Cowboys should tag Prescott and select a QB at No. 10. Here’s why.

Who says you can’t have your cake and eat it too? How it’d work if the Cowboys franchise Dak Prescott and also select a QB at 10th overall.

With a potential second franchise tag looming over the Dak Prescott situation, what the future has in store for the Dallas Cowboys remains uncertain. There are several different scenarios capable of playing out over the next year, and not all of them have happy endings. For a team on the precipice, with both pieces to win now and problem areas, Dallas should be contingency planning for a future without Prescott, just in case. One potential way to play for both 2021 while keeping an eye towards the future would be to pair Prescott’s franchise tag with whatever QB they can grab with the tenth overall pick.

Now while this scenario is unlikely to play out, itmakes sense given the Cowboys unique situation and the unprecedented and rapidly evolving QB market. There’s a good chance one of the non-Trevor Lawrence QBs would be available for Dallas at No. 10 on draft night.
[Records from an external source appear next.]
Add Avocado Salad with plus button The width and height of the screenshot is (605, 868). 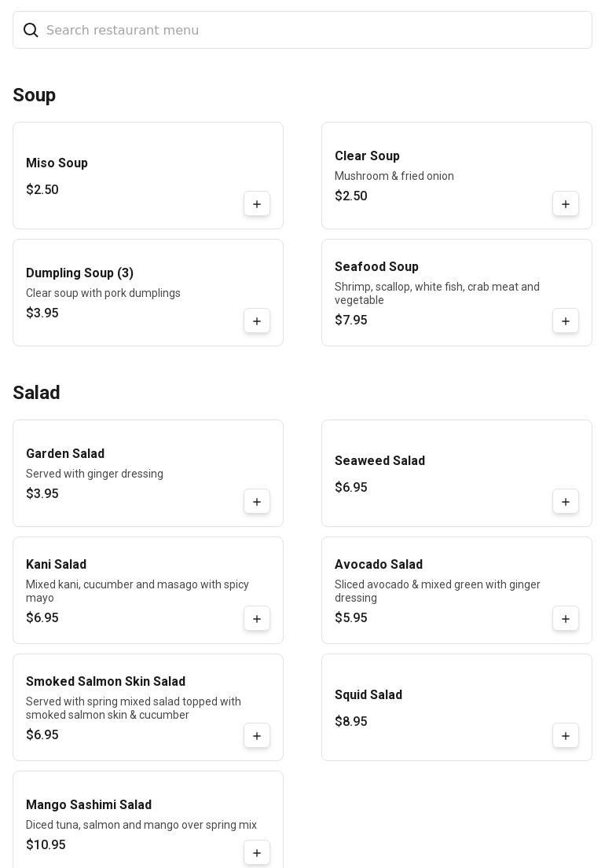566,619
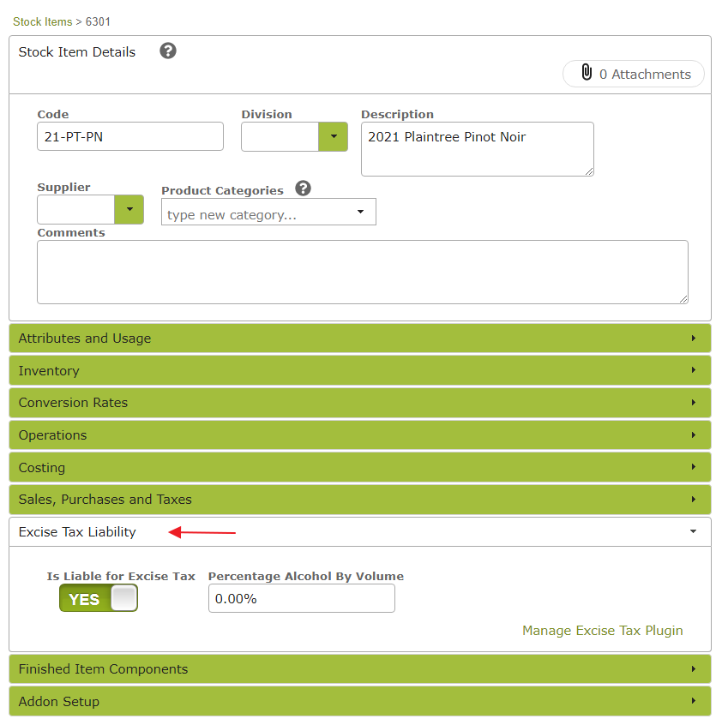
Task: Expand the Operations section
Action: [360, 434]

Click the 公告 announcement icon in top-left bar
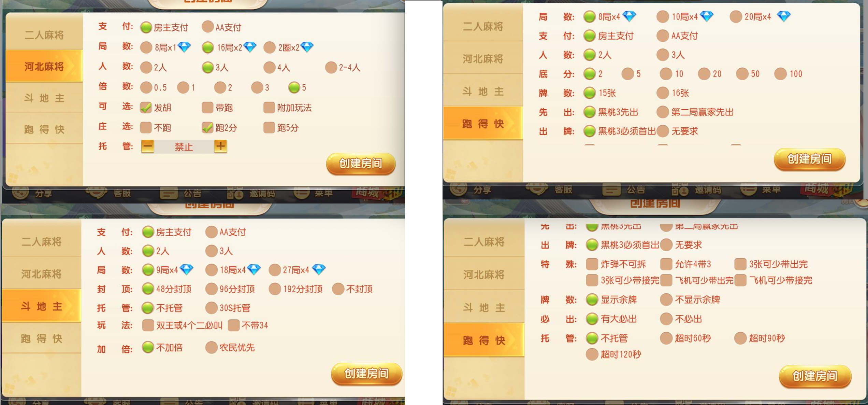(x=169, y=193)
The bomb it would drop on both the team and rest of the NFL would be enough to force the issue with Prescott, rather than maintain the status quo the Cowboys have operated at for approaching three decades now.

If Dallas did select a QB at No. 10, there are probably three different scenarios which are most likely to play out at that point.

Scenario No. 1

In the first, this finally becomes the straw which breaks the camel’s back between Prescott and the Cowboys. In a bizarro Aaron Rodgers-Jordan Love scenario, during a time when professional athletes are wielding as much control over their fate than ever before, Prescott signs his franchise tender and demands to be traded before the start of the season.

At that point, Dallas can jump right into a seller’s market and link up with whichever team missed out on their original QB target. Both the Cowboys and Prescott are able to move forward, and although whichever QB they field in 2021 would be a downgrade, the team would at least have more of a clear path and direction with their rookie QB than going year-to-year with a player they claim to value yet haven’t committed to.

Scenario No. 2

Through Door No. 2, Prescott grins and bears it, and plays the 2021 season on the franchise tag and in front of the team’s first-round draft pick. Things go really well, the team rallies around its leader, and Dallas finally makes the deep postseason run that’s eluded them since their last Super Bowl victory. With Prescott facing free agency yet again, the Cowboys have no choice but to re-sign him, on his terms, going all-in on this version of the team and entrenching Prescott’s place in team history forever. Their most recent first round pick immediately becomes both their biggest trade chip.

From a pure value standpoint, it doesn’t make a ton of sense to utilize their highest draft pick this way, but there’ve also been worse uses with prime picks.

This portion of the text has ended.